The Philippines is preparing for ASEAN integration. Integration will mean (eventually) ASEAN member banks can set up shop here and vice versa. It makes me wonder what best practices they will bring? Will they be a threat to local banks?

Large foreign banks have been setting up shop in emerging markets for a number of years – in the Philippines the most popular are HSBC, Citibank, and Standard Chartered. Of them all, Citibank has posed the most threat to local banks because it has been aggressive in promoting products and services seen only in far developed countries. For example, it was the first in the Philippines to introduce contactless card payments. It has just recently introduced payments via a sticker placed on mobiles. As a user, I won’t even have to bring my credit card since I can use my phone which is almost glued to my palm, tap it to a payment terminal, get the receipt and be on my way – convenient and secure without exposing my card details.  I won’t be surprised if in a few months Citibank offers Apple Pay to the market.

Should local banks compete like for like? Should they take on these international banks – with their large R&D budgets - and go head to head with them?

Actually, banks in emerging markets can take a different approach to differentiate themselves. Citibank may be a trailblazer, but they aren’t the only provider of products and services in this market, nor are they always the most localised. With some creativity and a focus on innovation, local banks can compete. Bank of the Philippine Islands (BPI) introduced an effective queue management system called BPI Express Assist and managed to differentiate itself by giving their customers a better banking experience in the branch.

So far, Citibank has introduced products geared around payments; for local banks, why not introduce products that promote savings and setting up of goals? Saving is a big need for customers in emerging markets. Surely, empowering consumers to make decisions about their everyday spending and achieving goals would be more relevant compared to racking up consumer debt. Products such as personal finance management and gamification are out there and there are software vendors who have them and more. If banks in the emerging markets team up with software partners, they can stand out and prove to be more relevant than their foreign counterparts.   

Banks, either foreign or local, partner with retailers for discounts, promos, and rewards. However, I’ve noticed that foreign banks are focused on retailers that can be found in the big cities. Here’s where local banks can have the advantage by partnering with retailers that have a wider reach. For example, BPI used to have a promo with Jollibee, the largest fast food chain in the Philippines beating even McDonald’s. Knowing the Filipino’s penchant for buying gifts to bring home to family and friends when out of the country, Banco de Oro, the country’s largest bank, partners with 80 global airport duty free shops for discounts.

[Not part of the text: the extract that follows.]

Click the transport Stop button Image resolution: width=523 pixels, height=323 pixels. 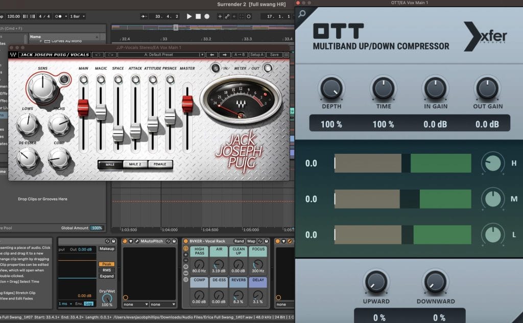coord(198,16)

What do you think about the threat to local banks posed by global banks entering emerging markets?



Comments: (1)

A Finextra member
A Finextra member 16 July, 2015, 16:421 like 1 like

I enjoyed your post Lyndsay, you ask an important question. The question is would local banks maintain their appeal if regulations in emerging markets did not safeguard their role versus global/regional banks?

As digital disruption hits banks must rapidly answer this question and focus on the areas where they are truly the ones to best address the new customer expectations. Having done deep research in each of the emerging markets I'm finding the answer for Bank de Oro in the Philippines is not necessarily the same as that for ICICI in India (for instance).